Midnight is a compliance layer, not just privacy. So there must be some notion of identity -> We might rely in Atala. One of the strategies of atala is to be standards compliant, and they are using ECDSA over secp256k1. However, for the privacy preserving extension, they will probably rely on BLS12-381.
When verifying Atala credentials could work with the tricks of aggregation as before. One has the proof of some statement on credentials, and it aggregates it with whatever other statement it is proving. However, these proofs of the statement happen in the BLS12-381 curve.
What exactly would we need in midnight about these credentials?
For example, rate limiting nullifier (RLN). This prevents users to perform DoS attacks by floding the network with messages. You have to create a ZKP proving that you have not surpassed the number of messages you have 'assigned'.
Other examples are Tax compliance, privatised DAO. e.g. this is my ID, connected to a certificate authority, and use that as a credential to make the next payment following certain compliance rules.
How does it look on the side of the project.
Simulating arithmetic of other curves is a useful tool. And emulating BLS is tough, but emulating secp is perfectly doable. So this extension of Atala credentials would use some traditional crypto (ElGamal, Schnorr, etc)
There is another structure of curves
There are cycles of curves which are "a pairing friendly curve, which has a pairing friendly curve embedded, which has another curve embedded". BLS12-377.
Final argument seems to be:
Concern that we may hit the theoretical limits of batching IPA in KZG. Having a setup to allow circuits of 2^32 is just nuts. And if we get down this numbers to be feasible on the setup, but then we get circuits which are too small for IPA.
Setup of 2^32 would be needed for IPA circuits of 2^20, which are reasonable enough.
Another option is the FRI path. But proving correctness will also be very complet. However, not a lot of circuits done with plonky2 (only thing that is available right now in the space), decently big knowledge gap that will have to be closed by research.

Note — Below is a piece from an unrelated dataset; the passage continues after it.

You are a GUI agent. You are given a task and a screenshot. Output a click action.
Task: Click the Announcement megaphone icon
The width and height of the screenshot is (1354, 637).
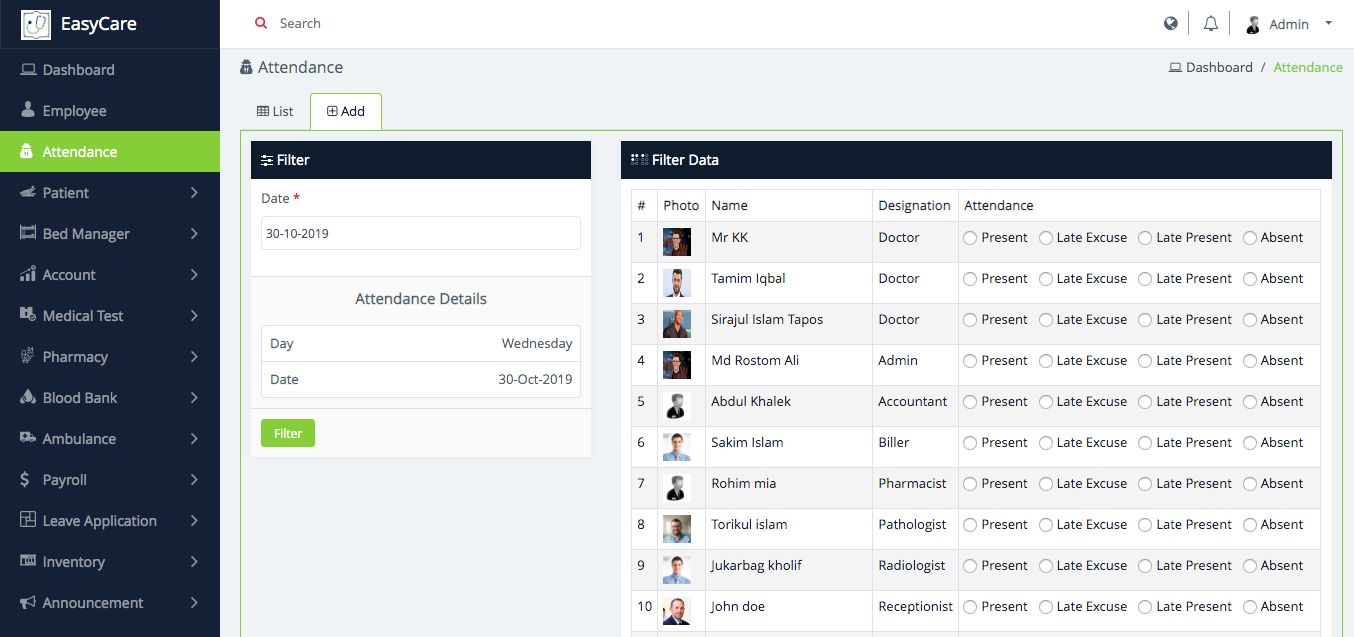click(28, 602)
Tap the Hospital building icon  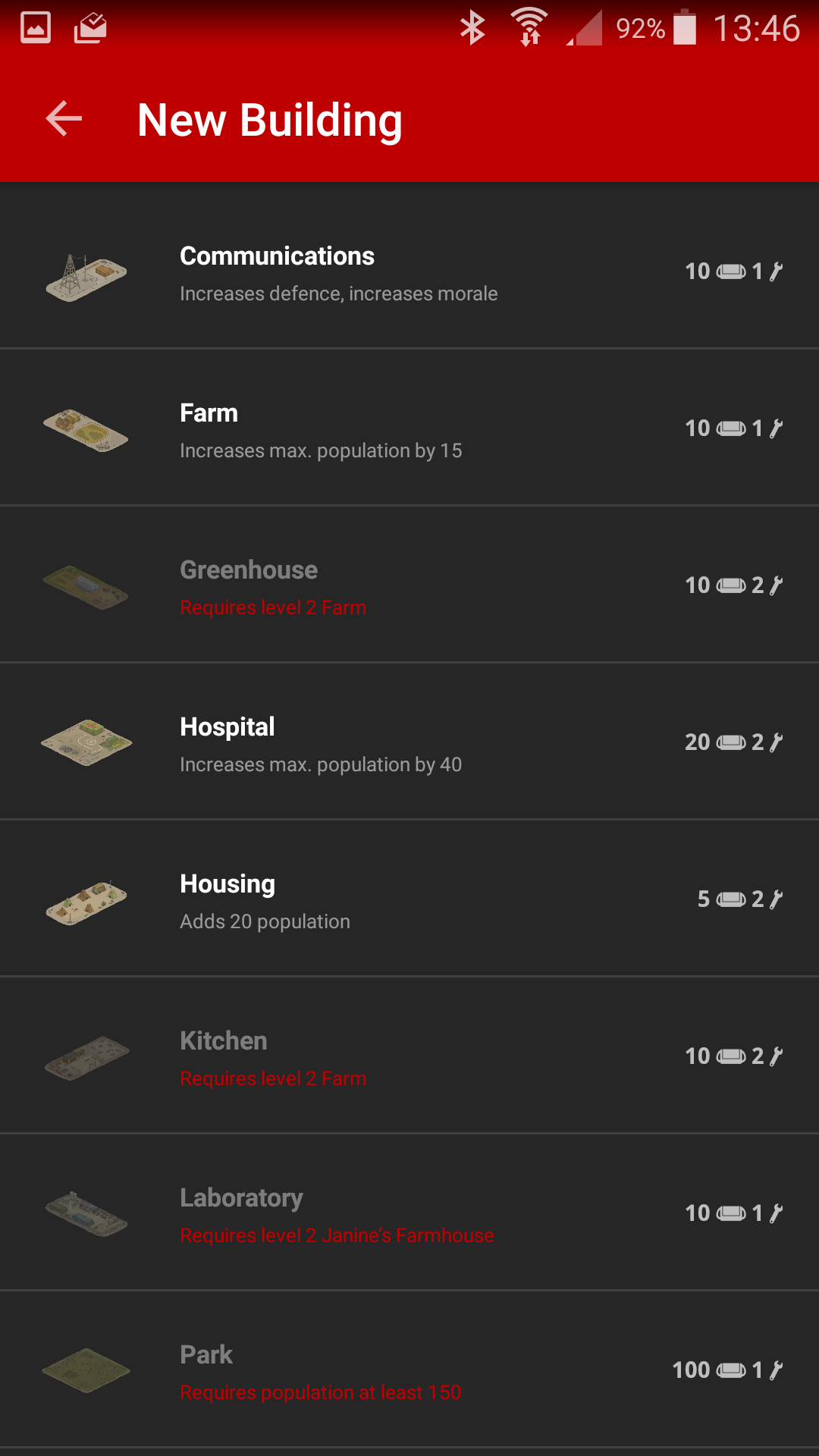pos(86,743)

problem of polygon's solution. Their solution is not all MIT. Quite ZKEVM focused. Jordi codes in W/ASM, so auditing is a nightmare. They have a team (of ~3) that are excluseively dedicated to optimisation.
Concern of verifier efficiency of transactions for FRI.
FRI has also good recursive properties, in that you end up 'paying' the most expensive one. However, the verifier is more expensive both in terms of size and computation.
There seems to be an inflection point between IPA and FRI. Which could be interesting when working with very complex circuits. We could switch from a IPA to FRI, and then verify it on main-net. The FRI proof will be smaller.
One thought of IPA, seems there could be engineering effort to split up an IPA proof into smaller chunks, and only pay the cost of the biggest of these chunks.
You can do this up to a limit. You do it by making statements of the proof, but you cannot go lower than the circuit that proves the statements of other proofs.
What about splitting up MSM. If we split it in 8 parts, we could create 8 smaller proofs. And then batch them.
Seems unfeasible to verify on main-net with 50ms if its not with KZG or Groth16.
The proofs that benefit a lot from hardware, are those that have FFTs, as that is extremely paralelisable.
However, Pippenger's, if we have a lot of memory, you can compute a higher precomputed table. Any ideas of where we can get any numbers?